Возвращался в роту и казнил себя: лучше бы сам пошел рвать этот чертовый мост. И зачем предложил Алексея? Ведь все может случиться... У него старый отец. Вырастил в своем казацком курене Хрисанф Рой десятерых сыновей, всех проводил на войну. Шесть из них так и не увидели свой тихий Дон, погибли. А если еще и Алексей?
...С наступлением темноты группа разведчиков ушла на задание. Минуя населенные пункты, в которых могли сидеть немцы, старший сержант Рой повел разведчиков по берегу Дуная. Слева тянулась поросшая кустарником и деревьями возвышенность.
За четыре часа проделали около двадцати километров, у оросительного канала остановились передохнуть. Рой уточнил обстановку, определил по карте местоположение моста, за которым лежал Корнейбург.
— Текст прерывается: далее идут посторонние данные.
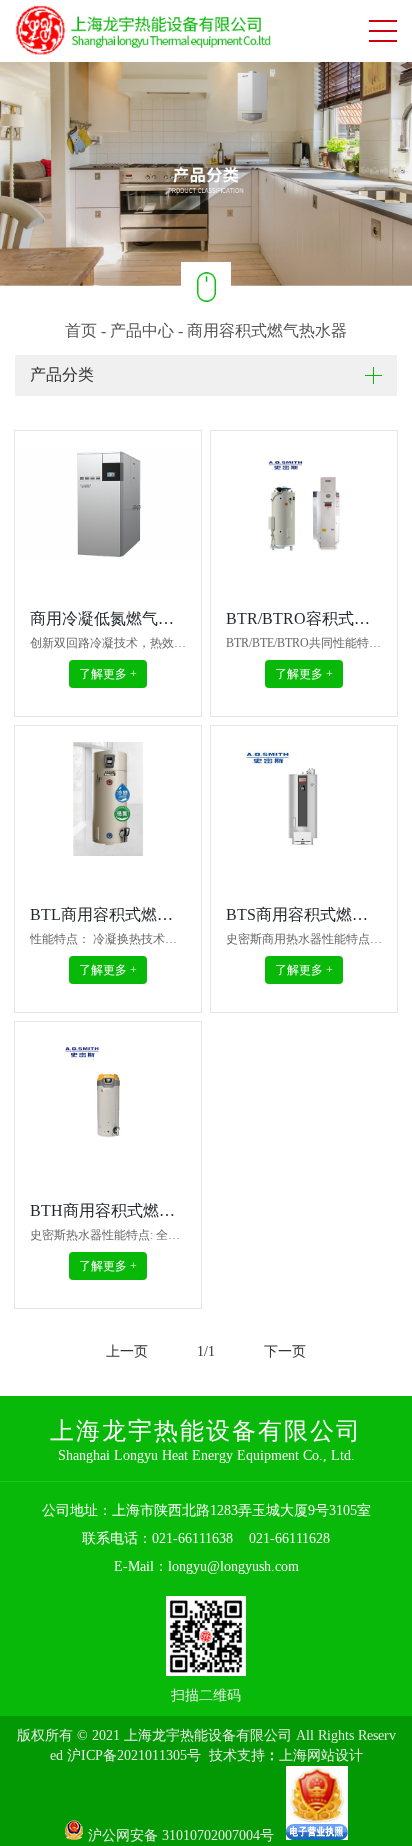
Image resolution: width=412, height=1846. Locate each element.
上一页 (127, 1351)
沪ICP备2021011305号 (134, 1755)
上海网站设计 (321, 1755)
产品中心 (142, 330)
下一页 (285, 1351)
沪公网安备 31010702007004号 (185, 1835)
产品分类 (62, 374)
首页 (81, 330)
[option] (206, 173)
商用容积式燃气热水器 (267, 330)
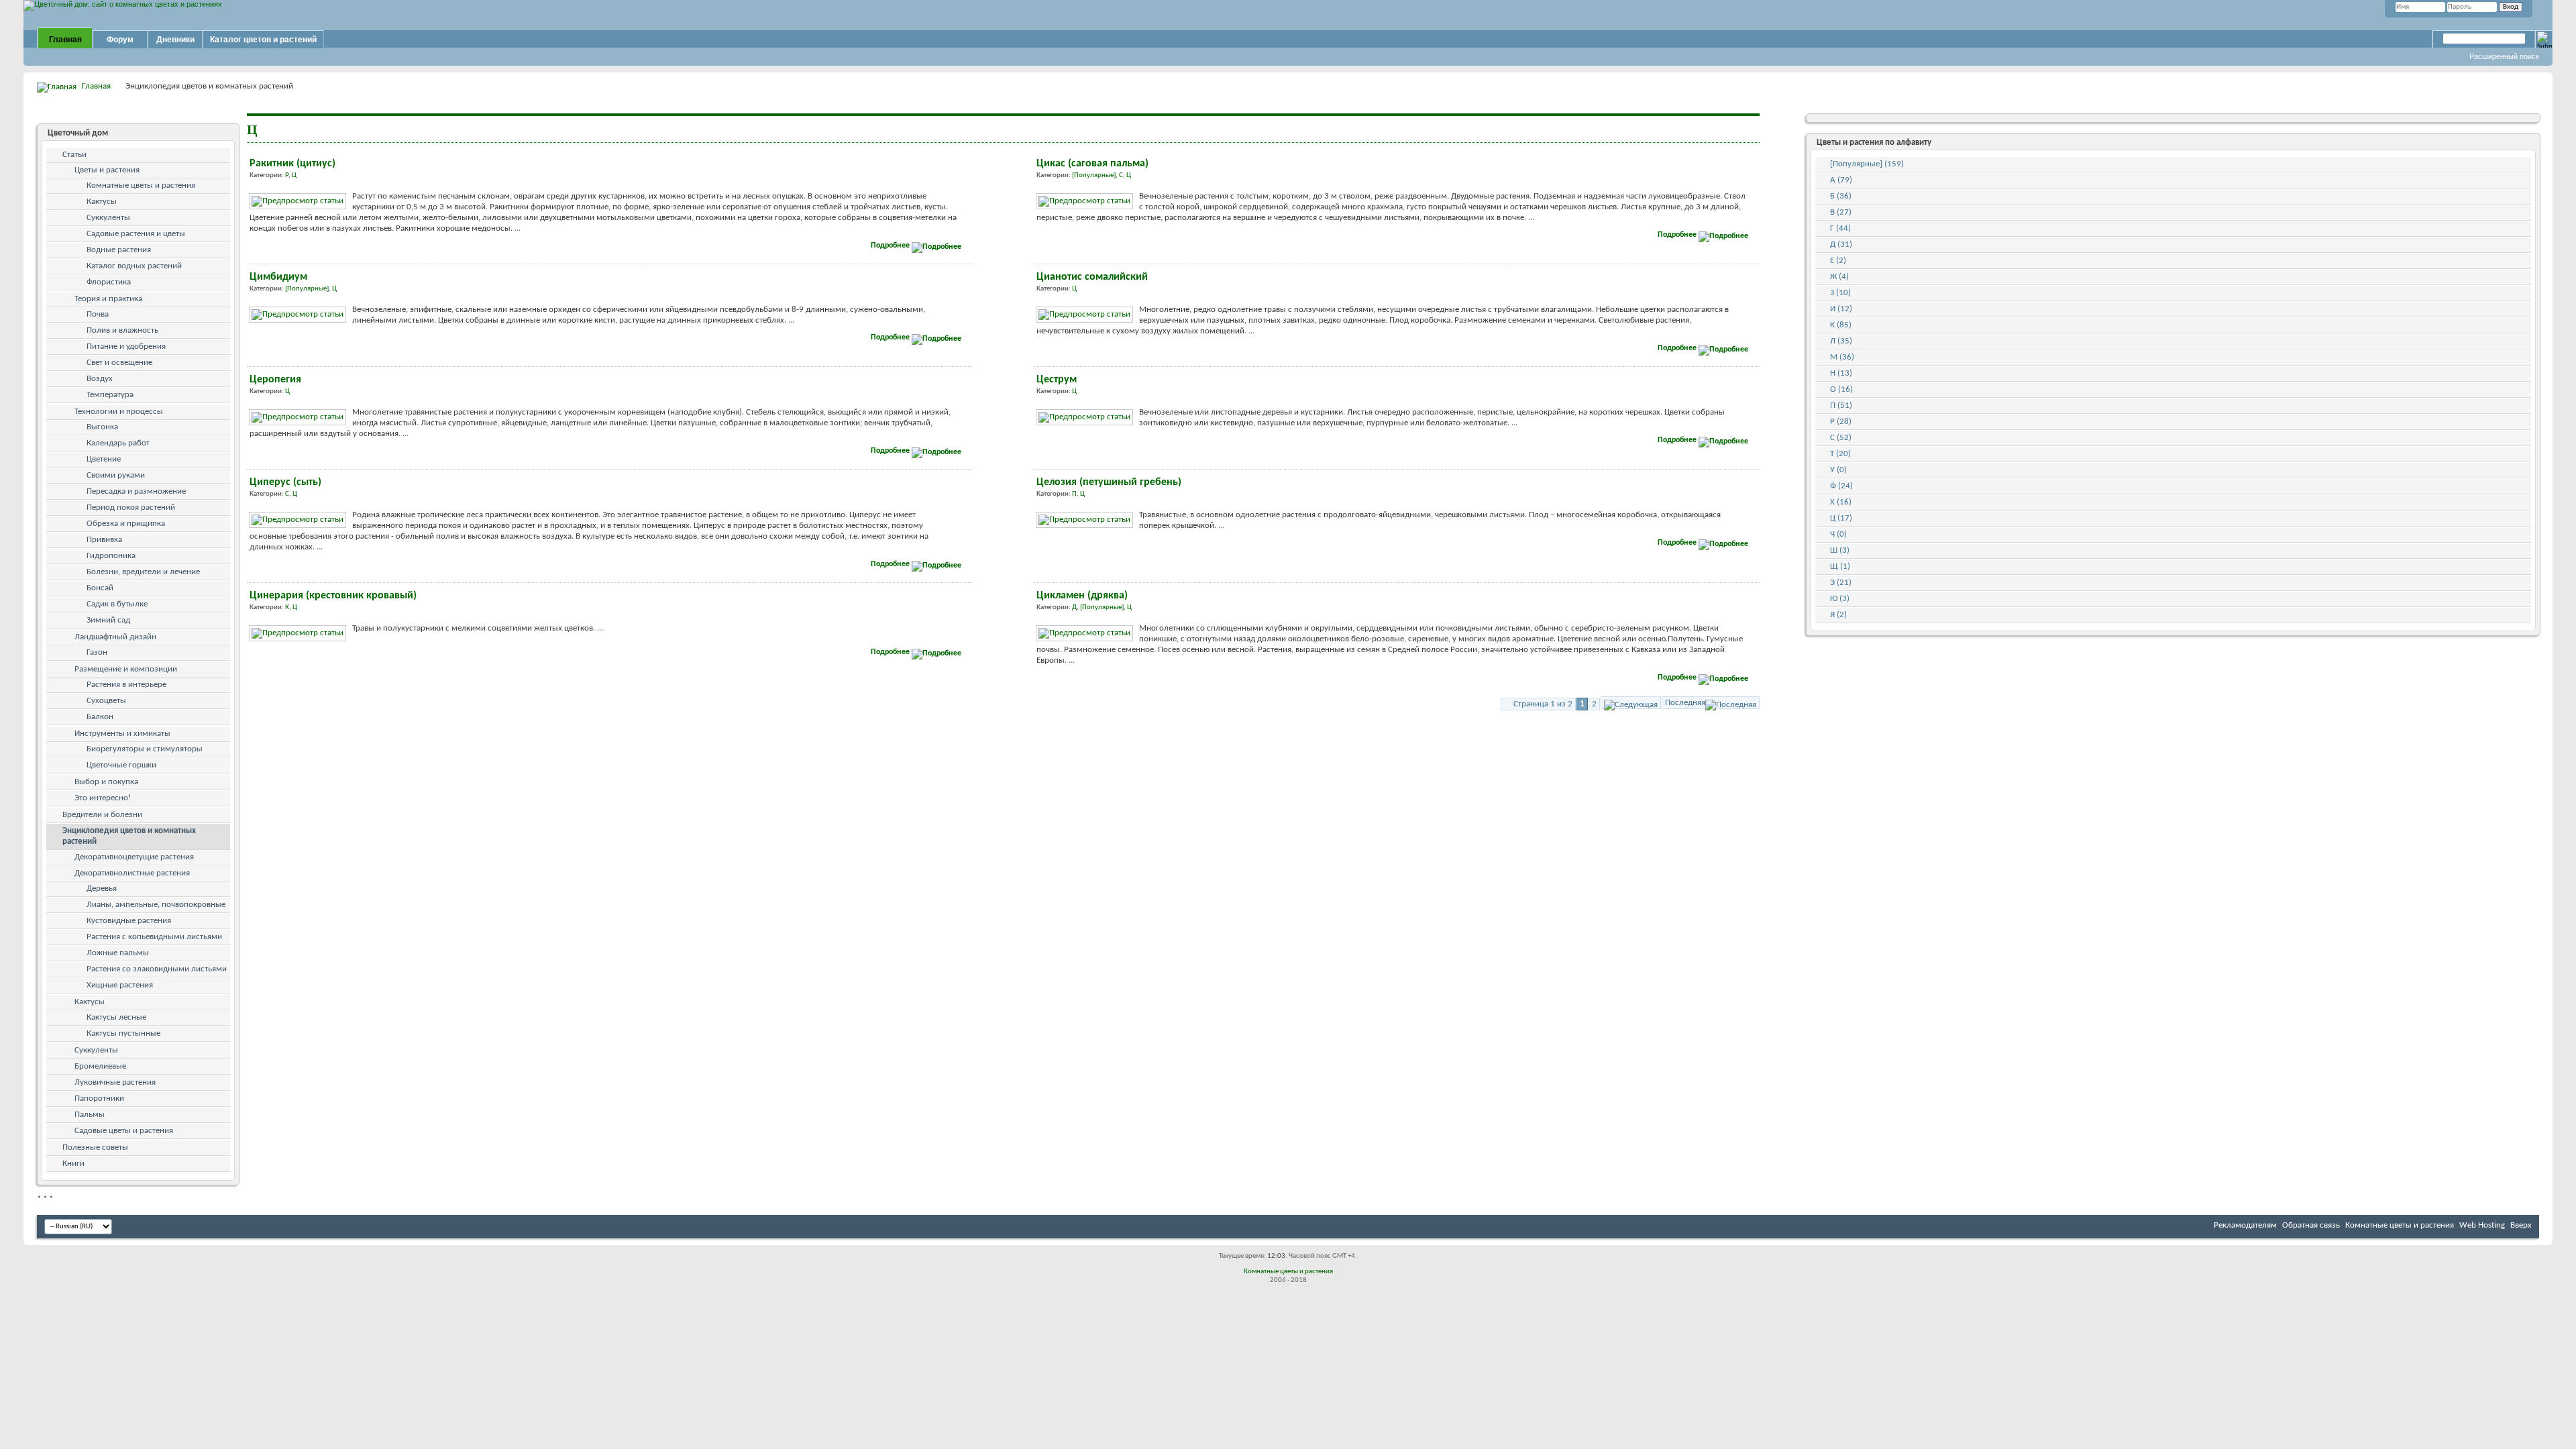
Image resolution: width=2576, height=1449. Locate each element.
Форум (120, 39)
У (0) (1838, 470)
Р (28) (1840, 421)
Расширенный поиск (2504, 56)
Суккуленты (108, 217)
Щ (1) (1840, 566)
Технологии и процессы (118, 411)
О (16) (1841, 389)
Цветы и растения (107, 170)
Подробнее (891, 245)
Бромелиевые (100, 1066)
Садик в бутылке (117, 604)
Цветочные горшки (121, 765)
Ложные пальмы (118, 953)
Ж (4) (1839, 276)
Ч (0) (1838, 534)
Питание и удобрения (126, 346)
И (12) (1841, 309)
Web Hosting (2482, 1225)
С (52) (1840, 437)
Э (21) (1840, 582)
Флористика (109, 282)
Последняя (1685, 702)
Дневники (175, 39)
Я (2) (1838, 614)
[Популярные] (1094, 175)
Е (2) (1838, 260)
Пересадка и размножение (136, 491)
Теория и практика (108, 298)
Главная (65, 39)
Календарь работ (118, 443)
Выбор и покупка (106, 781)
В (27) (1840, 212)
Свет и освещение (119, 362)
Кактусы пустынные (123, 1033)
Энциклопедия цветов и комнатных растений (129, 836)
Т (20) (1840, 453)
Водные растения (119, 250)
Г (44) (1840, 228)
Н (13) (1841, 373)
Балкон (100, 716)
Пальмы (89, 1114)
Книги (73, 1163)
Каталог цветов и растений (263, 39)
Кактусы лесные (116, 1017)
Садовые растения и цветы (136, 233)
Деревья (102, 888)
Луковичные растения (115, 1082)
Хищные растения (120, 985)
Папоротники (99, 1098)
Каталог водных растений (134, 266)
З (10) (1840, 292)
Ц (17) (1841, 518)
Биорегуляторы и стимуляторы (145, 749)
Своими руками (116, 475)
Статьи (74, 154)
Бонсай (100, 588)
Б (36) (1840, 196)
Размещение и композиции (125, 669)
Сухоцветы (106, 700)
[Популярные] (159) (1867, 164)
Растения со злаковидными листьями (157, 969)
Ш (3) (1839, 550)
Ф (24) (1841, 486)
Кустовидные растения (129, 920)
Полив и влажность (122, 330)
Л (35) (1841, 341)
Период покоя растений (131, 507)
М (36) (1842, 357)
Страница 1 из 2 (1542, 704)
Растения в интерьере (126, 684)
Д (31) (1841, 244)
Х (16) (1840, 502)
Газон (97, 652)
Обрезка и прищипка (126, 523)
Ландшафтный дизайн (115, 637)
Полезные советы (95, 1147)
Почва (98, 314)
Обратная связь (2311, 1225)
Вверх (2521, 1225)
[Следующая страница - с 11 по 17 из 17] (1631, 702)
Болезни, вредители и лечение (143, 572)
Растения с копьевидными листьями (154, 936)
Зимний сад (108, 620)
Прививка (104, 539)
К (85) (1840, 325)
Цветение (104, 459)
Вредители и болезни (102, 814)
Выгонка (102, 427)
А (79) (1841, 180)
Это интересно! (102, 798)
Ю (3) (1839, 598)
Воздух (100, 378)
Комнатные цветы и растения (141, 185)
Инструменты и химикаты (122, 733)
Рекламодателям (2245, 1225)
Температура (110, 394)
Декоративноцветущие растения (134, 857)
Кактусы (102, 201)
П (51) (1841, 405)
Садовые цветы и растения (123, 1130)
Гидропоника (111, 555)
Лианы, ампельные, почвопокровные (156, 904)
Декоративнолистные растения (132, 873)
Ни одного огонька впереди, ни одной вспышки. Казалось, город потонул в кромешной тьме.
В воздухе послышался знакомый стрекот моторов — наши «кукурузники» летели бомбить. Неожиданно блеснуло лезвие прожектора, ударили зенитки. Прямо от моста...
По сведениям авиаразведки, в этом районе не должно быть никаких огневых средств. И вдруг зенитки! Встала новая задача, не входившая в планы разведчиков, — подойти к мосту, несмотря на то, что он охраняется еще и орудиями. А мост взорвать надо. Это основной путь отхода гитлеровцев от Вены на север.
Посоветовавшись, Алексей принял решение: мост пока не трогать, а захватить врасплох прислугу. Так и сделали. Бублий осторожно подполз к часовому, снял его. С зенитчиками расправились тоже быстро — где кинжалами, а где и пистолетами. Потерь в группе не было, только Лабзина зацепила разрывная пуля.